--- start PROVIDED RECORDS ---

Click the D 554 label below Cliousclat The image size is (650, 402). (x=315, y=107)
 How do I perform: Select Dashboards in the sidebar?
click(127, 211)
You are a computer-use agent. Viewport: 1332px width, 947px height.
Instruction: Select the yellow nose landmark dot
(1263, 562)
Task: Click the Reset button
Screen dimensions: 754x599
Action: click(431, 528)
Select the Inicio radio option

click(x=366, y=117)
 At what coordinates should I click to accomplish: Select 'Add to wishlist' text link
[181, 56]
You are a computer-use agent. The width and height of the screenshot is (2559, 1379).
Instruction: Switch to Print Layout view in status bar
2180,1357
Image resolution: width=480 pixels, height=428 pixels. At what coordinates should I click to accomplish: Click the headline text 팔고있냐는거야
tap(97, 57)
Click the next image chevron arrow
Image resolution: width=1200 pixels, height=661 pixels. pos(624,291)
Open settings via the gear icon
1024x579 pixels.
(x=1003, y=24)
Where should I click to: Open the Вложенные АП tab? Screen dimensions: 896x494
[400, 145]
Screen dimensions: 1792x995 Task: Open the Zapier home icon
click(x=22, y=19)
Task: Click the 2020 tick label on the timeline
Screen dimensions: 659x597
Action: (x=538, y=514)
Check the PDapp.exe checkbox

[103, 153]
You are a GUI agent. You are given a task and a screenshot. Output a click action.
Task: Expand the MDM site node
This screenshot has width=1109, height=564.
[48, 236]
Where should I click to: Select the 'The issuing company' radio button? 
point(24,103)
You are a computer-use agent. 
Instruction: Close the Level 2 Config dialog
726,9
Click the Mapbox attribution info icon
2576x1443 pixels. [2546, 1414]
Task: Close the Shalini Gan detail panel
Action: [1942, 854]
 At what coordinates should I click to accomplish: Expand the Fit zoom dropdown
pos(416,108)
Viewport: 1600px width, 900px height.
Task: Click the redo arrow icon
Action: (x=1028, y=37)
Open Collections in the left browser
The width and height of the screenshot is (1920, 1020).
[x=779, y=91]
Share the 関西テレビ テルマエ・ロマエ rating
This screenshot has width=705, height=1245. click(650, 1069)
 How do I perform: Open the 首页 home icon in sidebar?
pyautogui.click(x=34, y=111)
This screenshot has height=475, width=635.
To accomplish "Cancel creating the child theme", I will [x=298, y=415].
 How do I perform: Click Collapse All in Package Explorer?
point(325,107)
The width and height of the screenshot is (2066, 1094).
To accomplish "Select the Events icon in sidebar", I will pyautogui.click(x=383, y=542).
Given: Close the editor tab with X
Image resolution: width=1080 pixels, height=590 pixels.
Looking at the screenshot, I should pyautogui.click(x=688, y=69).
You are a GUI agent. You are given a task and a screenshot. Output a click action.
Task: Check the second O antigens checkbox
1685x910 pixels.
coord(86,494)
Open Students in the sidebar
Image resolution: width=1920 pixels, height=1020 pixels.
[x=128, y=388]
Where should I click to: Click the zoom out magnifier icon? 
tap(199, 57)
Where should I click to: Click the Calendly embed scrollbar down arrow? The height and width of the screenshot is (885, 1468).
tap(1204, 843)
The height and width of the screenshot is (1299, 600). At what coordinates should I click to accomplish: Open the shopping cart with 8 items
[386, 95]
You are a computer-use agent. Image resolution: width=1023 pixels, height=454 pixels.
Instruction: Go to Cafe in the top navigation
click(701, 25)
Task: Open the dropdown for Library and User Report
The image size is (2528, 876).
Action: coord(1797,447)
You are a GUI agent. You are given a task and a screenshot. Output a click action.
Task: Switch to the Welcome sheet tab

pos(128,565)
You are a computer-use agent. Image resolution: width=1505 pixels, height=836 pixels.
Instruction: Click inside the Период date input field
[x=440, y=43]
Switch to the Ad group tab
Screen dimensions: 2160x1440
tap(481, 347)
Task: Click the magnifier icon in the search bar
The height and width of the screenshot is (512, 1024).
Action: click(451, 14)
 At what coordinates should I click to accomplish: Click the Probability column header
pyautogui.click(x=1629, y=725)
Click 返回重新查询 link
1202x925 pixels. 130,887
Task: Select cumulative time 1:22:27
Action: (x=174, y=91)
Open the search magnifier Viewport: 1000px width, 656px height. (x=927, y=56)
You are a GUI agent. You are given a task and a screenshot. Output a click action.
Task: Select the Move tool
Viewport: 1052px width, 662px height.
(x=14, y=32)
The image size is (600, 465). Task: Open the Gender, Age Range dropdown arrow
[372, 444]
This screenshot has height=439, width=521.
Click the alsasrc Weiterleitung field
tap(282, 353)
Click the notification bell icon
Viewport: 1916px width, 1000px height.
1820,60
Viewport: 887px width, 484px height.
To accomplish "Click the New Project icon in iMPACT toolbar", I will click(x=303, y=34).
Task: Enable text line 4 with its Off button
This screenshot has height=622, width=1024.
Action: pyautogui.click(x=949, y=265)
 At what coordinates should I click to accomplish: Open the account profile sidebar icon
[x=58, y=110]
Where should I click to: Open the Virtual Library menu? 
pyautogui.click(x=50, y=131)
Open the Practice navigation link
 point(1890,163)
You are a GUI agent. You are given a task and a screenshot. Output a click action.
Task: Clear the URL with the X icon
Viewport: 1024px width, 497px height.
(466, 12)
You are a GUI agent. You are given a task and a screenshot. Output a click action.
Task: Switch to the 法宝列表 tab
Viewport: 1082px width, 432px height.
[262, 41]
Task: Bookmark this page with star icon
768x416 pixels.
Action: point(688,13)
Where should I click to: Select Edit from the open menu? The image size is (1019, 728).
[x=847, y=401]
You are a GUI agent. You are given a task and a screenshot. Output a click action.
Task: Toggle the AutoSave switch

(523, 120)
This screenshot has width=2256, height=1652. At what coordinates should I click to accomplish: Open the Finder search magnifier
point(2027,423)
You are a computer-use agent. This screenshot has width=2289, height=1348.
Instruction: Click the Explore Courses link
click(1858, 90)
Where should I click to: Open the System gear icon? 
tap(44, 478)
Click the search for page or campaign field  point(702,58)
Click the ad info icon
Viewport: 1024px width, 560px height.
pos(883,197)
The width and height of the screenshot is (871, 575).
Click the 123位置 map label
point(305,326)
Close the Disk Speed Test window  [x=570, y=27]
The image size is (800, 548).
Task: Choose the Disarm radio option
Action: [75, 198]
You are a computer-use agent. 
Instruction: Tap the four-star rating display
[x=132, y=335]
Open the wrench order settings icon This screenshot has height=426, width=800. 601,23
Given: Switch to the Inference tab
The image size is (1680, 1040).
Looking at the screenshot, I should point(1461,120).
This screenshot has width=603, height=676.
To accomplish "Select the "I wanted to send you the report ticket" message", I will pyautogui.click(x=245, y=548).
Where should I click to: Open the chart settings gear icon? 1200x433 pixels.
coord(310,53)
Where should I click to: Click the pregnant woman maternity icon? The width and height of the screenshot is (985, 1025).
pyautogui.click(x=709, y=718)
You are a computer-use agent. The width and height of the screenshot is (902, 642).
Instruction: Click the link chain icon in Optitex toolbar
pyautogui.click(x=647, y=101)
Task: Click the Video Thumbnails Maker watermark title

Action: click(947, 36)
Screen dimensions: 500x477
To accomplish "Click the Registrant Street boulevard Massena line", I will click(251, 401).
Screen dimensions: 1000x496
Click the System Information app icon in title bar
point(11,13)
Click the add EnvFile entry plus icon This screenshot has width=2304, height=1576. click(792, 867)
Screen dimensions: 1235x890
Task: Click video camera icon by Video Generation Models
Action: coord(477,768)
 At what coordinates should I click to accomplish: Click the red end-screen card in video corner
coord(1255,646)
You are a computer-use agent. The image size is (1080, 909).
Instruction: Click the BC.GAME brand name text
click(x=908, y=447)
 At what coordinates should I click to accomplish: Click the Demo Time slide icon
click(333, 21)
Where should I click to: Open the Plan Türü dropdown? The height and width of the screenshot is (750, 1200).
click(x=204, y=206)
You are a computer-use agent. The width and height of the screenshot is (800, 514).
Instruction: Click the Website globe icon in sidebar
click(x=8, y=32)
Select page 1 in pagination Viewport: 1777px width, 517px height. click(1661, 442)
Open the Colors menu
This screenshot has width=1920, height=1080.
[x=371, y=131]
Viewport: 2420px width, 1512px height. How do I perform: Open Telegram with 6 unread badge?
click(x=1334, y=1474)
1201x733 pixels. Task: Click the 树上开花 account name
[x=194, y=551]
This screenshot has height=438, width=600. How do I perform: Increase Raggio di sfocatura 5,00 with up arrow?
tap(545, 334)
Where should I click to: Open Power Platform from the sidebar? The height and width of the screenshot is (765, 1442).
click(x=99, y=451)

--- end PROVIDED RECORDS ---

- PROBLEM
Write out the lines again, unchanged, beginning with the very first line and ending after the line that contains "[x=779, y=91]". Include both of those lines.

- FULL OUTPUT
Click the D 554 label below Cliousclat The image size is (650, 402). (x=315, y=107)
 How do I perform: Select Dashboards in the sidebar?
click(127, 211)
You are a computer-use agent. Viewport: 1332px width, 947px height.
Instruction: Select the yellow nose landmark dot
(1263, 562)
Task: Click the Reset button
Screen dimensions: 754x599
Action: click(431, 528)
Select the Inicio radio option

click(x=366, y=117)
 At what coordinates should I click to accomplish: Select 'Add to wishlist' text link
[181, 56]
You are a computer-use agent. The width and height of the screenshot is (2559, 1379).
Instruction: Switch to Print Layout view in status bar
2180,1357
Image resolution: width=480 pixels, height=428 pixels. At what coordinates should I click to accomplish: Click the headline text 팔고있냐는거야
tap(97, 57)
Click the next image chevron arrow
Image resolution: width=1200 pixels, height=661 pixels. pos(624,291)
Open settings via the gear icon
1024x579 pixels.
(x=1003, y=24)
Where should I click to: Open the Вложенные АП tab? Screen dimensions: 896x494
[400, 145]
Screen dimensions: 1792x995 Task: Open the Zapier home icon
click(x=22, y=19)
Task: Click the 2020 tick label on the timeline
Screen dimensions: 659x597
Action: (x=538, y=514)
Check the PDapp.exe checkbox

[103, 153]
You are a GUI agent. You are given a task and a screenshot. Output a click action.
Task: Expand the MDM site node
This screenshot has width=1109, height=564.
[48, 236]
Where should I click to: Select the 'The issuing company' radio button? 
point(24,103)
You are a computer-use agent. 
Instruction: Close the Level 2 Config dialog
726,9
Click the Mapbox attribution info icon
2576x1443 pixels. [2546, 1414]
Task: Close the Shalini Gan detail panel
Action: [1942, 854]
 At what coordinates should I click to accomplish: Expand the Fit zoom dropdown
pos(416,108)
Viewport: 1600px width, 900px height.
Task: Click the redo arrow icon
Action: (x=1028, y=37)
Open Collections in the left browser
The width and height of the screenshot is (1920, 1020).
[x=779, y=91]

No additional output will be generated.